Magnolia

magnolia

It is perhaps telling that the one character who constantly mentions the need to forgive and the importance of second chances is the one who, on his first scene, is shown kneeling by his bed in prayer, a wooden cross hanging on his wall.

Magnolia is one of the most perceptive films on regret and the importance of healthy parenting I can remember. While one could be forgiven for viewing the coincidences purely on the surface level (What Do Kids Know? produced by Big Earl Productions) since the opening narration so states, the underlying thread that joins all the disparate characters together is how each one of them carries something toxic and how it can be traced back to a certain moment in time in which they were hurt beyond any measure of cure or redemption.

On the last days of his life, as my grandfather laid in bed nearly comatose, the sorrow I felt was not because he had become a shell of his former self or could no longer speak. “How can he possibly deal with his regret?”, I asked myself.
When married to my mom’s mother, my grandpa had had a flurry of mistresses, and after his wife passed away, he married twice and had six more children. At the top of his life, the man possessed multiple properties, businesses and could afford months long journeys abroad. At the end of his life, nearly 30 years later, he had not a penny to his name nor even a place to eternally sleep in, as he had gambled his cemetery lot away.
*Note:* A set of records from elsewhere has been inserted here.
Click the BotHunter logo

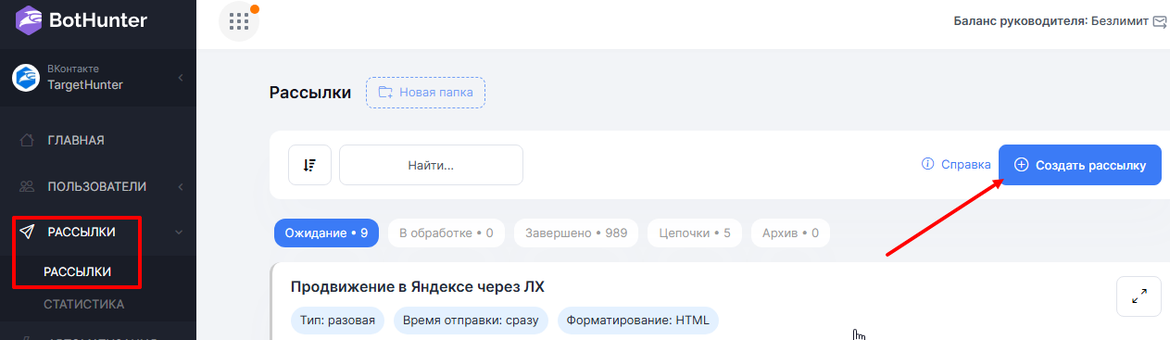(x=82, y=20)

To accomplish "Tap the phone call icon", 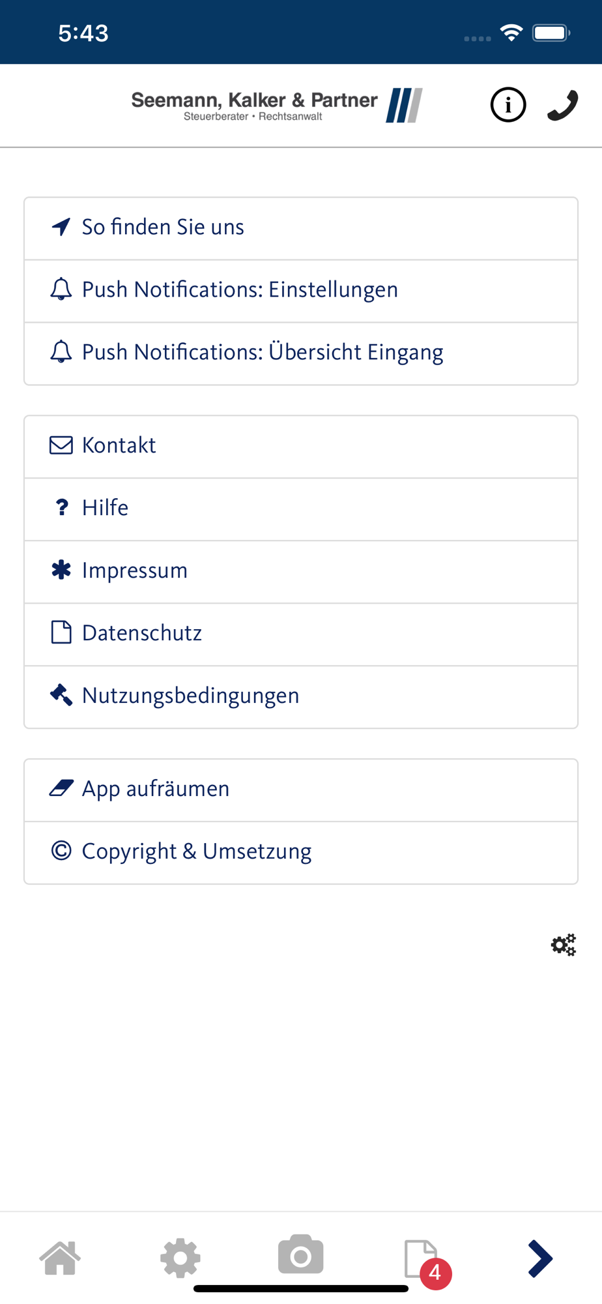I will [x=563, y=106].
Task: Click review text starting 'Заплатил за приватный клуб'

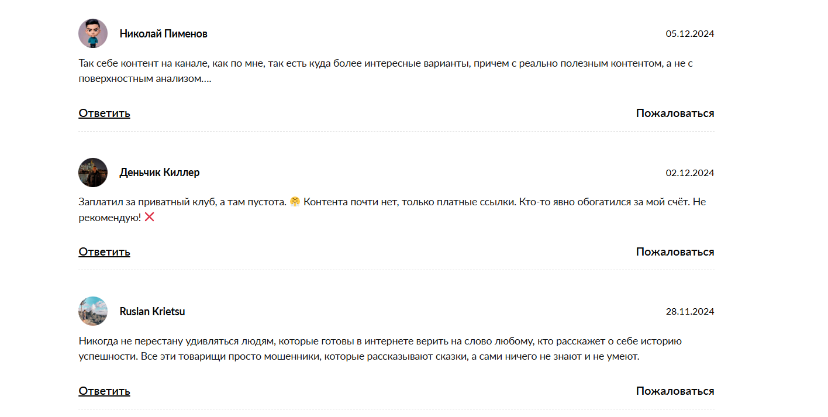Action: click(392, 210)
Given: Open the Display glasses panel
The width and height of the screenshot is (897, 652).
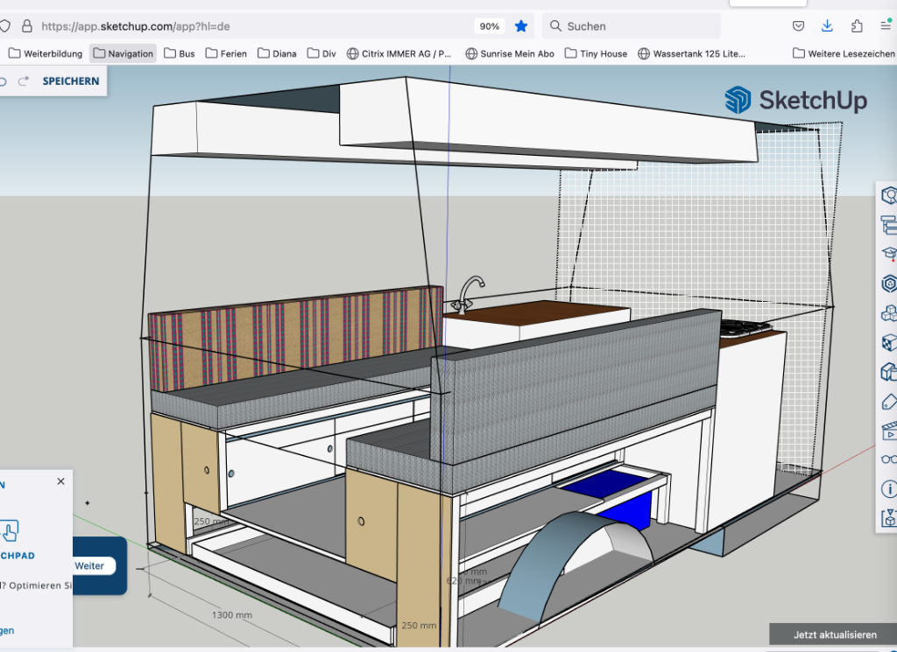Looking at the screenshot, I should pos(889,459).
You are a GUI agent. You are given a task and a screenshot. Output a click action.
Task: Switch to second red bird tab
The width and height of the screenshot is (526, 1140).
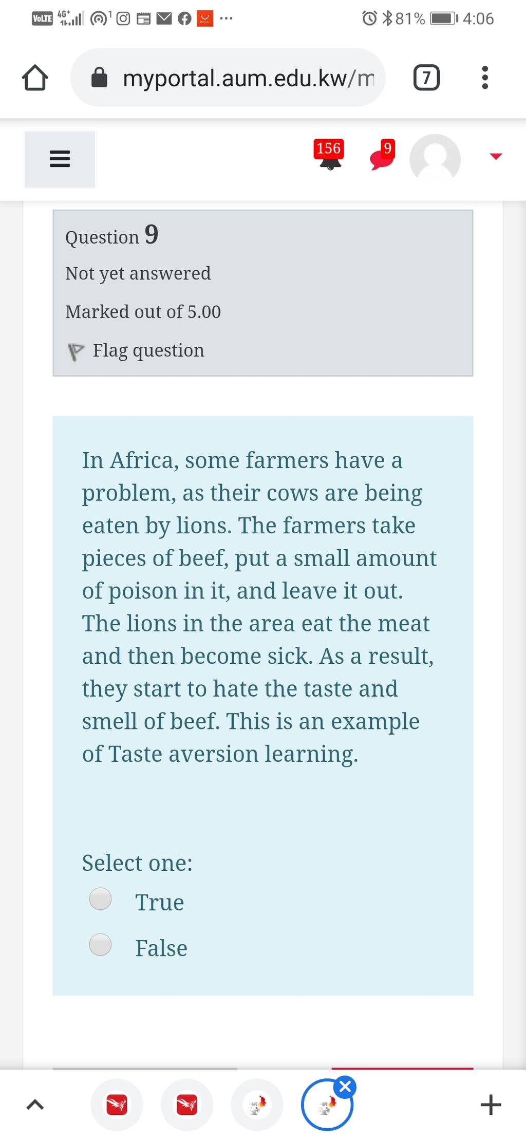click(x=187, y=1105)
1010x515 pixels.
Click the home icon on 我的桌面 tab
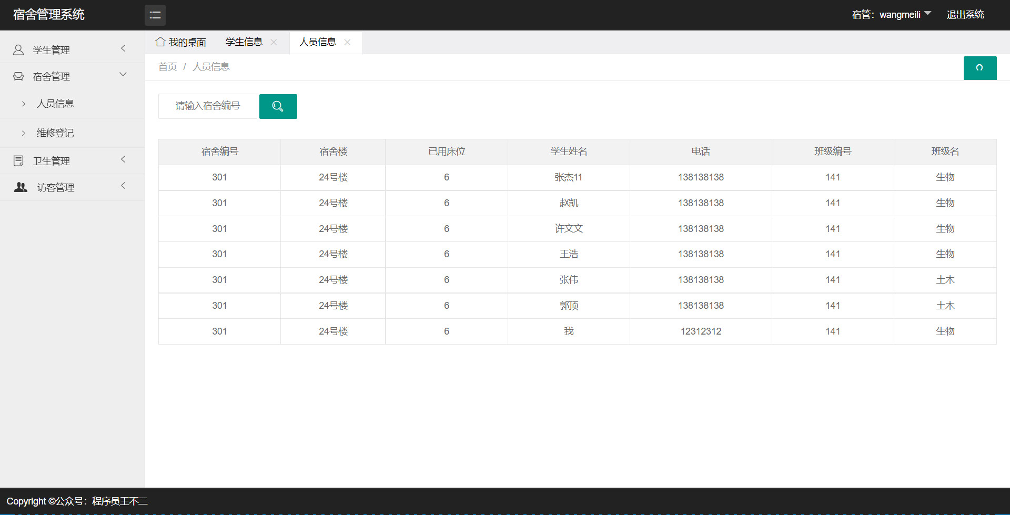160,42
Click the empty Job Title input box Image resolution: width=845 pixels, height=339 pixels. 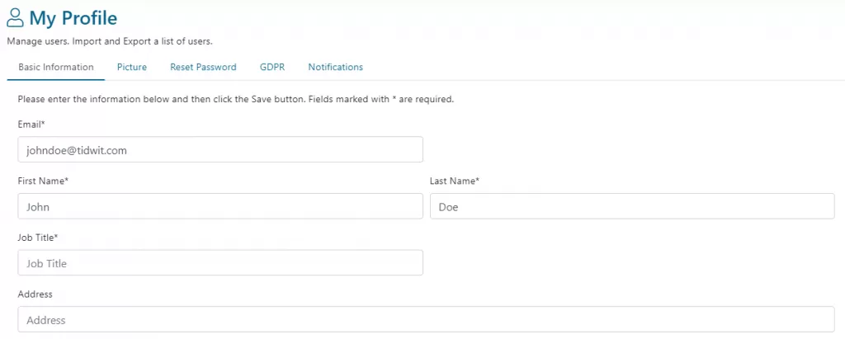[x=220, y=263]
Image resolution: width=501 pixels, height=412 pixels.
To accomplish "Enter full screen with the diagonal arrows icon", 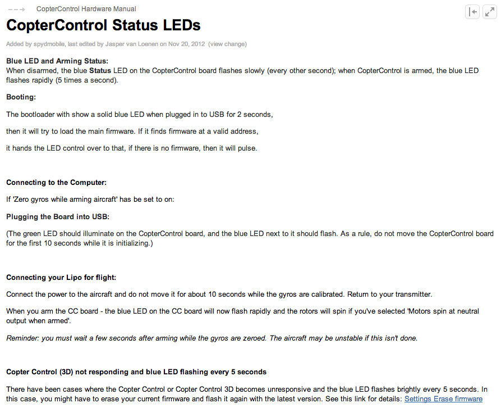I will (x=489, y=12).
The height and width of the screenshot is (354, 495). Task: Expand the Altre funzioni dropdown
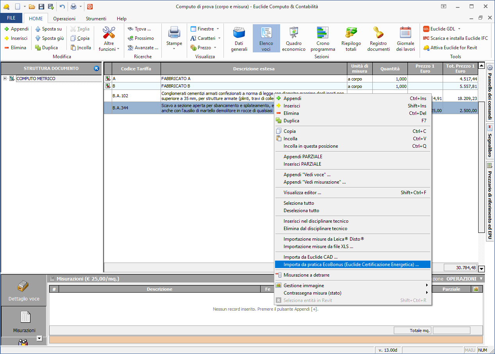[109, 39]
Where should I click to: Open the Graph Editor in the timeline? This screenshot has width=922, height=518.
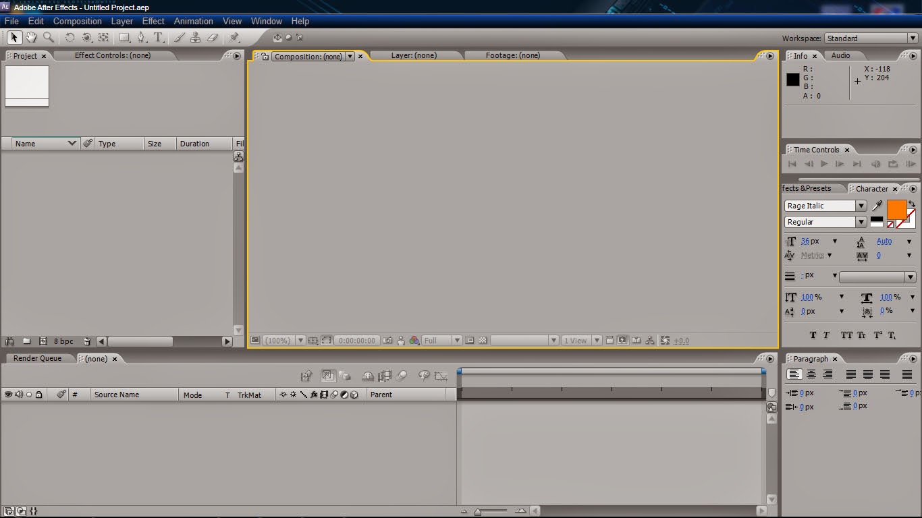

It would have been beautiful to know my grandpa did the same thing Earl Partridge (Jason Robards) did on his deathbed, but real life is rarely like the movies. But then again, as one character says as God rains frogs down on sinners, “this is something that happens”. Maybe that is why from the first to the penultimate frame, everything seems so sad. Because even if we are the ones who learned how to forgive, our hearts have still been broken when we heard someone cry out “I have so much love and I don’t know where to put it.”

And yet, as bleak and despairing as the 180 minutes are, Paul Thomas Anderson wants us to take comfort. We might carry our scars with us forever, but we do know what we are doing. And so, we are able to forgive and let go, and, as the beautiful final shot demonstrates, redemption is just a smile away.